ABSTRACT
In the present study, a hydrothermal method has been used to optimise five morphologies of ZnO by varying the process parameters for biomedical applications. X-ray diffraction (XRD) patterns have revealed the single phases of ZnO peaks with hexagonal wurtzite structure. The crystallite sizes of different ZnO samples were depicted as 37.99 nm, 52.51 nm, 61.26 nm, 62.14 nm, and 66.02 nm, respectively. The field emission scanning electron microscopy (FE-SEM) shows that ZnO powders have different morphologies like hexagonal rod-like, flakes-like, spindle-like, flower-like, and dumbbell-shaped. The ZnO particles are randomly orientated, and the average particle sizes are 230 nm, 80 nm, 203 nm, 207 nm, and 320 nm, respectively.
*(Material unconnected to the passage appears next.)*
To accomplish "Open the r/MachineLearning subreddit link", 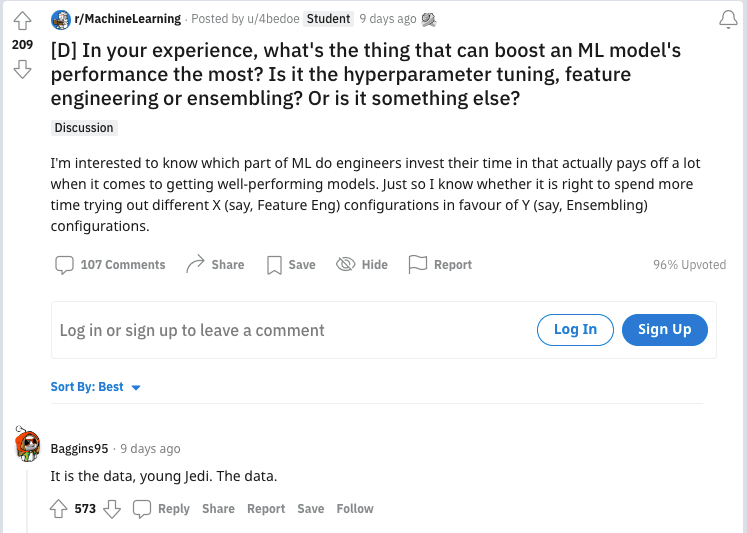I will pyautogui.click(x=128, y=19).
The elemental dispersive spectroscopy (EDS) reveals that only Zinc (Zn) and Oxygen (O) peaks are available, and no other impurities have been found. The photoluminescence (PL) shows that samples have different absorptions intensities. The 5-Flourouracil (anticancer drug) was successfully loaded and its slow-release profile has been investigated. The drug loading and drug release profile show the potential for drug delivery. The antimicrobial activity shows a significant zone of inhibition (ZOI) against both gram-negative (E. coli) and gram-positive (S. aureus) bacteria. The maximum ZOI is shown for spindle shaped ZnO against both bacteria.
Acknowledgments
The present work has been supported by the Ministry of Education, Govt. of India, by giving a Ph.D. fellowship to the first author. The authors are grateful to the Centre for Interdisciplinary Research (CIR) & Dr. Animesh. K. Ojha, Department of Physics, MNNIT Allahabad, Prayagraj, and IIT Kanpur, for the characterization of materials. The authors are appreciative to the CytoGene Research & Development for antimicrobial testing. The authors are also grateful to TEQIP-III, MNNIT Allahabad, Prayagraj for providing the necessary funding for material procurement.
Disclosure statement
No potential conflict of interest was reported by the author(s).